▶ **本文**

·····

広大な敷地の奥には…ミンマン帝廟

ミンマン帝は阮朝2代皇帝です。
トゥドゥック帝と同じく、中華思想の礎を築いた先駆者であり、キリスト教の弾圧を行い、中国を宗主国として自ら「大南」と称しました。

大南とは中国の南を意味し、小中国として中国を信仰していたのが分かります。

帝廟外周

帝廟の外周はまだインフラが行き届いていない場所で、フエの庶民の生活を垣間見ることができます。

異国情緒を感じるのどかな景色が広がっており、付近の民家から子供が飛び出して、バナナを観光客に売ったりします。
一房100円程度と破格の値段でした(笑)

敷地内

帝廟入口に立っているのは石像です。
人間やゾウ、馬の像と種類はさまざまで、よくよく見ると表情も1つ1つ異なることが分かります。

これは中国の世界遺産兵馬俑のように見えますね。
おそらく阮朝皇帝が兵馬俑を見て真似したのだと思います。

当時馬やゾウが戦で使われていたかは分かりませんが、動物の石像はここに眠る死者を鎮魂する力、また外部の邪悪な霊から死者を守る役目があるとされています。
ここで言う死者はもちろんミンマン帝です。

この帝廟の最奥部にはミンマン帝の墳墓があるのです。

廟内部

ミンマン帝はこれまで見てきた数々の帝廟の中では最も広い規模を誇ります。
道中は蛇や野鳥なども見ることができます。

写真のこちらは石碑。
ミンマン帝の行った数々の功績が刻まれています。

こちらの写真は「顕徳門」という門。数年前までは改修工事が行われていたそうですが、2013年現在は修復も終わり、自由に行き来することができます。
写真を見ると門が3つあるのが分かります。

その内開いているのは2つだけで、真ん中は閉ざされています。
この門は中国の紫禁城を模範としたもので、真ん中の門は皇帝が入退場する際のみに開かれたと言われています。

現在も真ん中の門が開かれることはありません。

顕徳門をくぐり、さらに奥へ進むと景色が広がります。
中央に一本の道があり、その両脇は堀となっていて水が溜められています。

その一本道を進むと見えてくるのが石段の上に閉ざされた1つの門。
実はこの先にはミンマン帝のお墓があるそうです。

しかし現在は一般公開されていなく、開かれることはありません。

ミンマン帝とトゥドゥック帝

2代目ミンマン帝と4代目トゥドゥック帝は1つの共通点があります。
それは両皇帝とも中華秩序を重んじ、西洋文化及びキリスト教を弾圧したという点です。

トゥドゥック帝の紹介の際にはフランスを排除したことによってフランスの怒りを買い、報復されたのち清仏戦争のきっかけを作った人物と言いましたが、フランスを排除しようとしたのはこのミンマン帝が最初であり、言うなれば張本人です。

そのことからこの帝廟は純中国風建築であることは必然であり、当時の時代背景を知ることができます。

フエの廟を見学する際は、このような歴代皇帝ごとの思想、歴史背景を知っておくと、一層建築物を楽しむことができます。

·····

▶ **設問**
(1) 本文のうち「その内開いているのは2つだけで」で始まる段落を、主な事実を残したまま箇条書きにまとめてください。
(2) 本文によると、石碑には何が刻まれていますか。
(3) 次の(a)〜(c)が本文の内容と合っているかを「はい」か「いいえ」で判断し、根拠となる本文の言葉をそのまま引用してください。
(a) ミンマン帝は阮朝の4代皇帝である。
(b) 顕徳門の先にある一本道の両脇は堀で、水が溜められている。
(c) ミンマン帝の墓の手前にある閉ざされた門は、現在は一般公開されていない。
ここに示す項目は、この作業では使いません。

▶ **提供項目**

·····

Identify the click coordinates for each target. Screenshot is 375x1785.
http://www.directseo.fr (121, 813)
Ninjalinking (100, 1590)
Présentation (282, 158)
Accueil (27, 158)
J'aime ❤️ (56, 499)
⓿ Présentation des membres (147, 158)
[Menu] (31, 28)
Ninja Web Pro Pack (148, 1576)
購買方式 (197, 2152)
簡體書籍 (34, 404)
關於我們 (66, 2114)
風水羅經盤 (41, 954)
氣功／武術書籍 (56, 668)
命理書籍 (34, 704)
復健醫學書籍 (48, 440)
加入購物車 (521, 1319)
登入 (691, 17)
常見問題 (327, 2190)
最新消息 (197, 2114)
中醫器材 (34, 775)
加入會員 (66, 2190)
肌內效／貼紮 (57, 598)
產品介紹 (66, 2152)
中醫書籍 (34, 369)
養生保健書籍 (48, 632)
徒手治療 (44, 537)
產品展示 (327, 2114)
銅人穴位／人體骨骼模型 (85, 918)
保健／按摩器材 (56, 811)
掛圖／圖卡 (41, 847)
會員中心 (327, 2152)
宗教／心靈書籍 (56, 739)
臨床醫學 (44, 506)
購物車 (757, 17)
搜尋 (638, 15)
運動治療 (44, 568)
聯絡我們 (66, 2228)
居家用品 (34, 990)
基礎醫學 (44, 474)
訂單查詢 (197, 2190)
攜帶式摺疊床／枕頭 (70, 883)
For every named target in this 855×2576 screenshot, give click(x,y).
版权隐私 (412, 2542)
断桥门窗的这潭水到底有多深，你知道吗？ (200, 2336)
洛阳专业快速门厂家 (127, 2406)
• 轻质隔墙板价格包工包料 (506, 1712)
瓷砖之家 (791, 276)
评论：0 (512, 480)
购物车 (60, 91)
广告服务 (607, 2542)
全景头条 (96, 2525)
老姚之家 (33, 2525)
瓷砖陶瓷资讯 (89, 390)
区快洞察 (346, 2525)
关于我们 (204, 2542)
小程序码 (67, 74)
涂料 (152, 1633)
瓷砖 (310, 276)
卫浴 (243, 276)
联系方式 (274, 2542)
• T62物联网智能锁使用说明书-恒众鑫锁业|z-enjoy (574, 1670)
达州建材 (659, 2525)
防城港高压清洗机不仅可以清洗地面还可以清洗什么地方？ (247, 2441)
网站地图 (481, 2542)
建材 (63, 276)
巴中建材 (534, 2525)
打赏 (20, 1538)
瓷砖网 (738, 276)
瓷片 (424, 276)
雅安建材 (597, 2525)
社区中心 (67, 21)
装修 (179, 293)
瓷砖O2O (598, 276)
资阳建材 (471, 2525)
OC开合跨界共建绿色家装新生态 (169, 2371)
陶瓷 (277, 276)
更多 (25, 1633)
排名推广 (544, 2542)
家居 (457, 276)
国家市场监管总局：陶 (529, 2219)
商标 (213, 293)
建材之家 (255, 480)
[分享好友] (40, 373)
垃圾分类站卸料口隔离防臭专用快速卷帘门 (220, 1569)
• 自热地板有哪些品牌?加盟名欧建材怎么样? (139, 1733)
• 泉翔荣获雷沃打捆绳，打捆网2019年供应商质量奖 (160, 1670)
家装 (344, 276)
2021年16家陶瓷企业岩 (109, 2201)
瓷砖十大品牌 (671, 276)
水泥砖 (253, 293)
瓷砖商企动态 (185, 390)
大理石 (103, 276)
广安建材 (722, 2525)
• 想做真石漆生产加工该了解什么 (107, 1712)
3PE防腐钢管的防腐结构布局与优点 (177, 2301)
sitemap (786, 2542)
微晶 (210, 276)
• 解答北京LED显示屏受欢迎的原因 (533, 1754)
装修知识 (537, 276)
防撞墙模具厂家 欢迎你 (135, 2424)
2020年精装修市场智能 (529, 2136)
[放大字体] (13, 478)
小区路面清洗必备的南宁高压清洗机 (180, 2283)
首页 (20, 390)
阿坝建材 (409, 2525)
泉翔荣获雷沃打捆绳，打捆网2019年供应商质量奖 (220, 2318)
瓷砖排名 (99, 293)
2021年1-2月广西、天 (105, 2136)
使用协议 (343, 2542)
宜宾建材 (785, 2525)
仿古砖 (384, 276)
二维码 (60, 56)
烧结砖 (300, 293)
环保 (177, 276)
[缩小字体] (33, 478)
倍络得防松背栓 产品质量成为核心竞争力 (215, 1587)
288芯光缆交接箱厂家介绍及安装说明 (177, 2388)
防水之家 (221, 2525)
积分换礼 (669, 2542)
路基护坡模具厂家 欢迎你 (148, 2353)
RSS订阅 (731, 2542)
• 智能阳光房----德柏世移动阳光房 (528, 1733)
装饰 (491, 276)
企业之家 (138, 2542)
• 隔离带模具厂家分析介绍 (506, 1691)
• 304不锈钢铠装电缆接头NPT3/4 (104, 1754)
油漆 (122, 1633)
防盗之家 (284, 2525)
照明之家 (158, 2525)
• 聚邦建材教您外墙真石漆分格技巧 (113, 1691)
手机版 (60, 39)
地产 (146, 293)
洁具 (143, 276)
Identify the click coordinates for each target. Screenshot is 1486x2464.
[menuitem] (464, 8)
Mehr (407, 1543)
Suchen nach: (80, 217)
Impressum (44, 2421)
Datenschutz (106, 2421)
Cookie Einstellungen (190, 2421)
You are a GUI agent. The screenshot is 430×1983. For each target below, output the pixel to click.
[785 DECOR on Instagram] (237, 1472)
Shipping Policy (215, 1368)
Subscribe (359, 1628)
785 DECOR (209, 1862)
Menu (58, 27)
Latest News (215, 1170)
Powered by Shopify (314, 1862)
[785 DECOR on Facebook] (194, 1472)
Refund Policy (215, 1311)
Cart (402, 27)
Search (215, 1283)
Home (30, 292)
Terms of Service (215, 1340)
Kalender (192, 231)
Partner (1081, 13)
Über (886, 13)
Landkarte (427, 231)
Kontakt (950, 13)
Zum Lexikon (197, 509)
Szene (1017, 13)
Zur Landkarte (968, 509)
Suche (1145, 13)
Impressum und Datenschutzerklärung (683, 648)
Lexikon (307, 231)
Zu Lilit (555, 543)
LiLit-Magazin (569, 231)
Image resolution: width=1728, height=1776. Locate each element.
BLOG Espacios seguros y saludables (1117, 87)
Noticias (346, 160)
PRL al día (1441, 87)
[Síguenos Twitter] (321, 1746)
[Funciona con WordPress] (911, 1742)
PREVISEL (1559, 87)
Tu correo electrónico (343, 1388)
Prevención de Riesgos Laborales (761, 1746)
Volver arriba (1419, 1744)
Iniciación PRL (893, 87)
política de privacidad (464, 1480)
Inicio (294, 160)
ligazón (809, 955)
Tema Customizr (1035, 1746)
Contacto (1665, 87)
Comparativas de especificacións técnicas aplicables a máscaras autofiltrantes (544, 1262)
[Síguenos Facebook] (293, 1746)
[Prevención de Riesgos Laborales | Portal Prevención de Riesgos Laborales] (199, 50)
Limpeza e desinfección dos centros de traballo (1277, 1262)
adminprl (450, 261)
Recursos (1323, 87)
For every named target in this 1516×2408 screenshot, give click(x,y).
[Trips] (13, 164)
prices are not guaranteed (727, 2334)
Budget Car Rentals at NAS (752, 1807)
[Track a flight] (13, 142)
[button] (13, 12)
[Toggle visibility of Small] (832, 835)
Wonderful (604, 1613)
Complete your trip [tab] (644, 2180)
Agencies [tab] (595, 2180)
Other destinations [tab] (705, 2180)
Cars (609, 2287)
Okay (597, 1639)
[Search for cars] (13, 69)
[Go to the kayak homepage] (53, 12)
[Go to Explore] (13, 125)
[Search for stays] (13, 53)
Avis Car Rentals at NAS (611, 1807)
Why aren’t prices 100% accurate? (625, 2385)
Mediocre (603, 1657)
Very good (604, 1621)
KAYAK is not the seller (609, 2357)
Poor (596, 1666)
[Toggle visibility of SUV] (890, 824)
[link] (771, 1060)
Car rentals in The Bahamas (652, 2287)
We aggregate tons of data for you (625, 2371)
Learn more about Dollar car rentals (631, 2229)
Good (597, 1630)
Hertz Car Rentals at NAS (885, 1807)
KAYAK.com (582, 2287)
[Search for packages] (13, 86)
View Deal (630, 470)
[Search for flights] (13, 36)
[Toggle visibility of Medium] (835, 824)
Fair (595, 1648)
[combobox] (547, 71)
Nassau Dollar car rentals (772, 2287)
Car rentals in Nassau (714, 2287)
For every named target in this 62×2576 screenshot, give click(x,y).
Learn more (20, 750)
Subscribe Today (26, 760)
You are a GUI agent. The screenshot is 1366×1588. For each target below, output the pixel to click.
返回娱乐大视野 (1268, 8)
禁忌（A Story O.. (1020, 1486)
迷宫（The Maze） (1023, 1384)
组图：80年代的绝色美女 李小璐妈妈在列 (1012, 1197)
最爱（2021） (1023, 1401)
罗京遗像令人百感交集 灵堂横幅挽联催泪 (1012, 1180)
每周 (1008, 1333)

·····

▶ **解答**
(1)
- 三つの門のうち開いているのは二つだけで、真ん中は閉ざされている。
- この門は中国の紫禁城を手本にしたものである。
- 真ん中の門は皇帝が出入りするときだけ開かれたといわれる。

(2) ミンマン帝の行った数々の功績です。

(3)
(a) いいえ。「ミンマン帝は阮朝2代皇帝です。」
(b) はい。「その両脇は堀となっていて水が溜められています。」
(c) はい。「しかし現在は一般公開されていなく、開かれることはありません。」